═══ Entries supplied

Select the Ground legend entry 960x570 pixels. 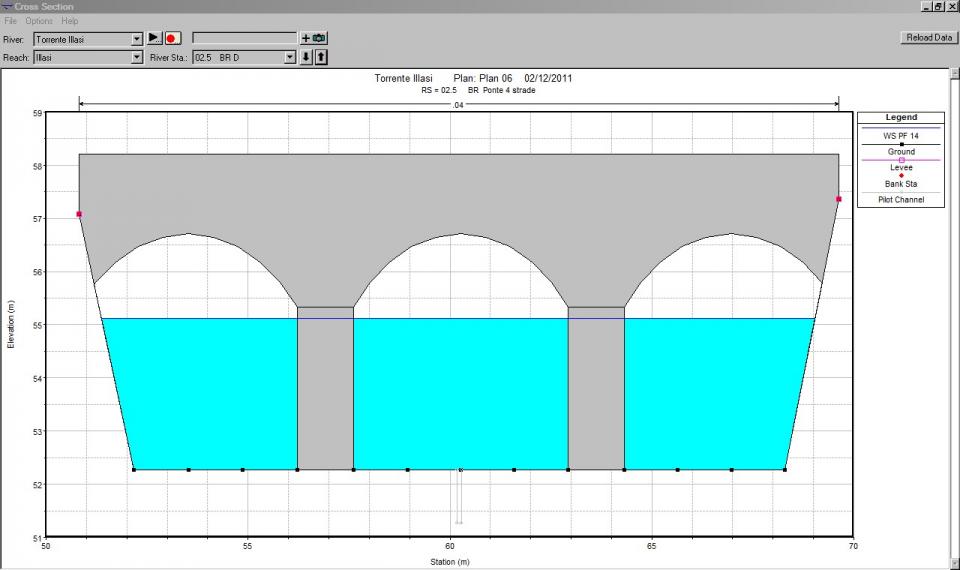click(900, 152)
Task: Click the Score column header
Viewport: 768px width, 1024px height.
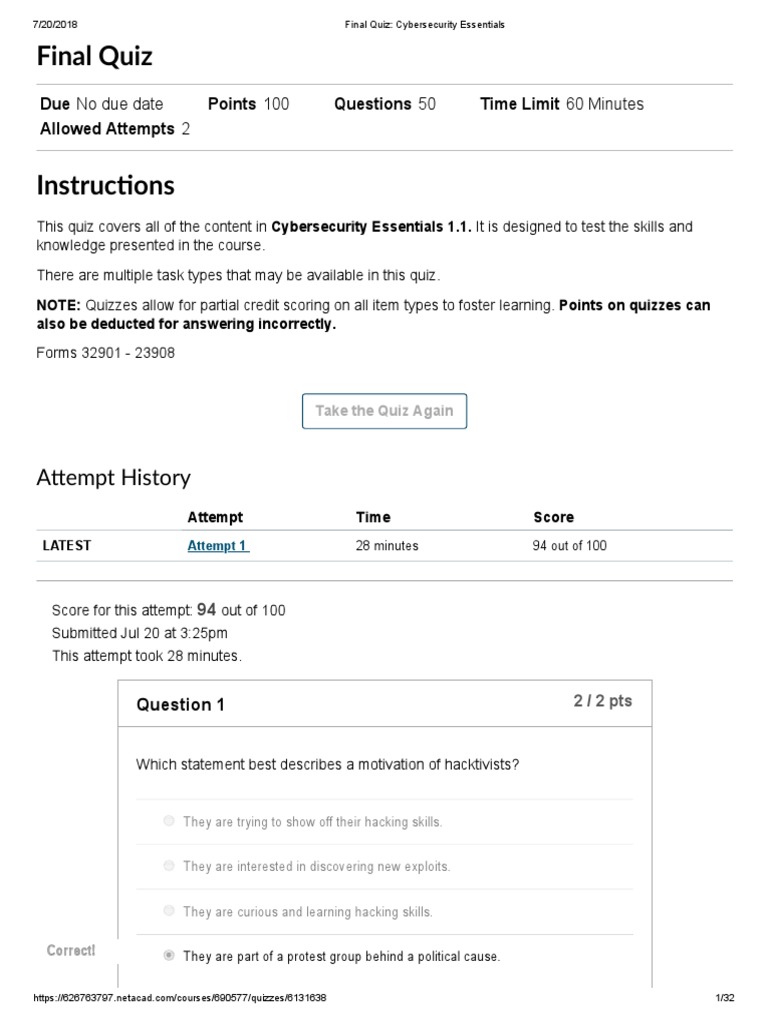Action: tap(553, 517)
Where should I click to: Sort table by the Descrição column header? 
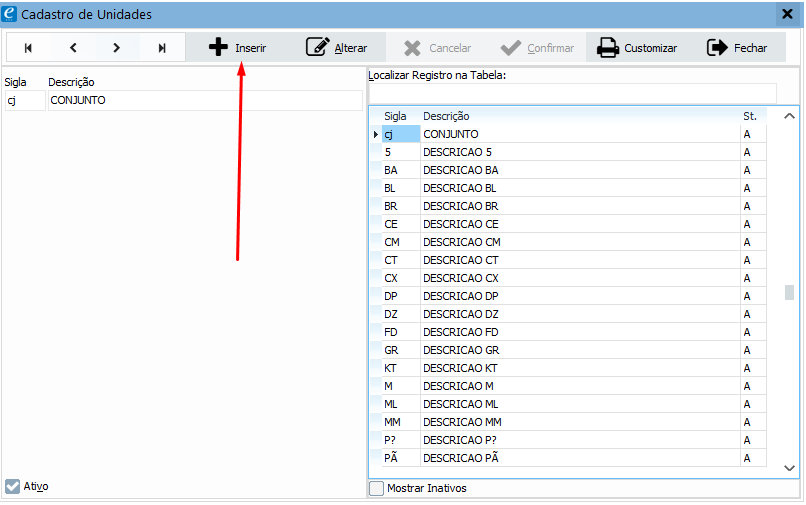[x=446, y=116]
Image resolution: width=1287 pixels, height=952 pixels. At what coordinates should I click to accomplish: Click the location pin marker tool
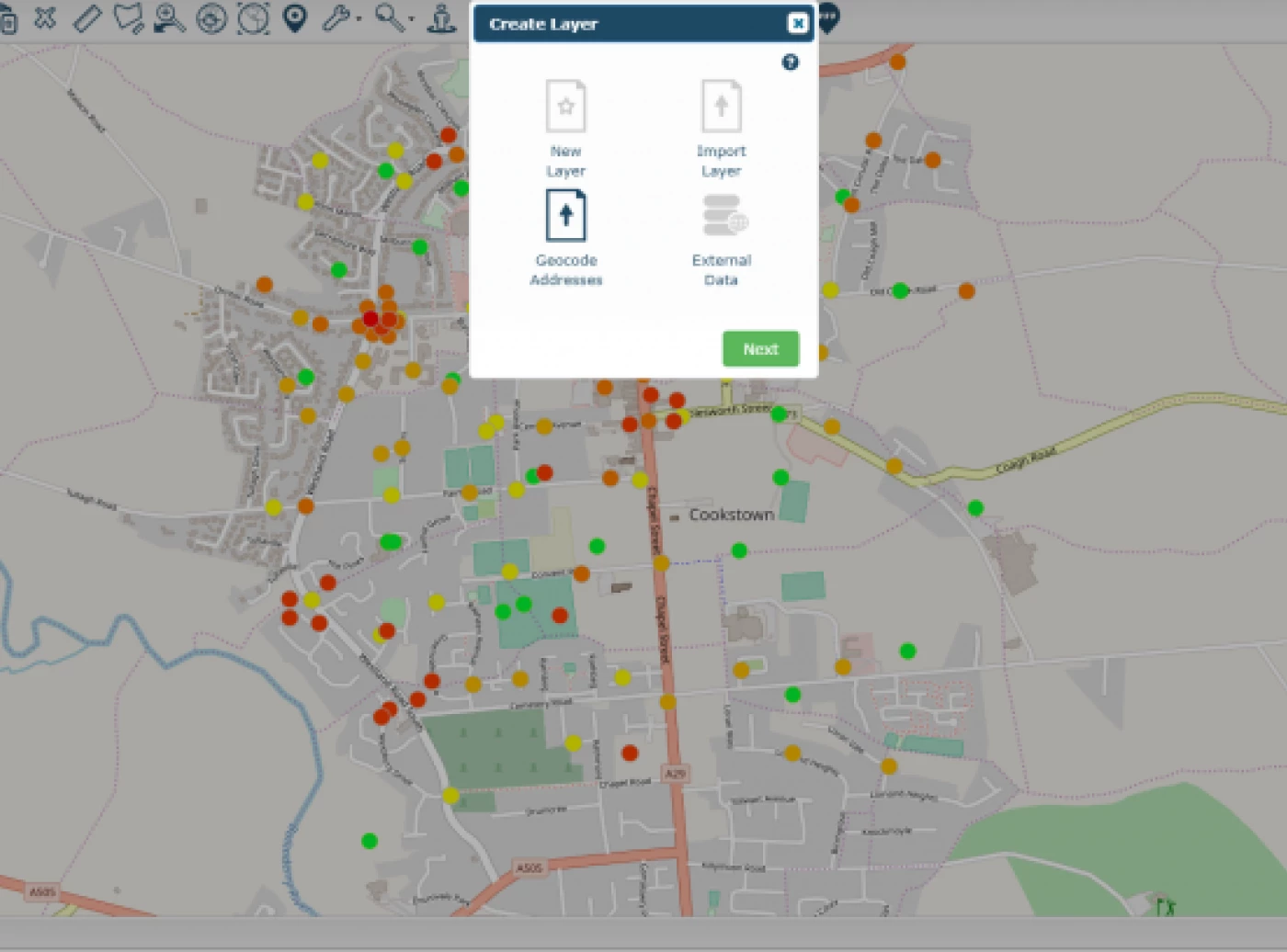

══════

Brief —
Reproduce exactly, and only, the part of the entries above that runs from the line with "Where should I" to the last line, both included. Pictures stay out.

Exercise output —
Where should I click to: Sort table by the Descrição column header? 
[x=446, y=116]
Image resolution: width=1287 pixels, height=952 pixels. At what coordinates should I click to accomplish: Click the location pin marker tool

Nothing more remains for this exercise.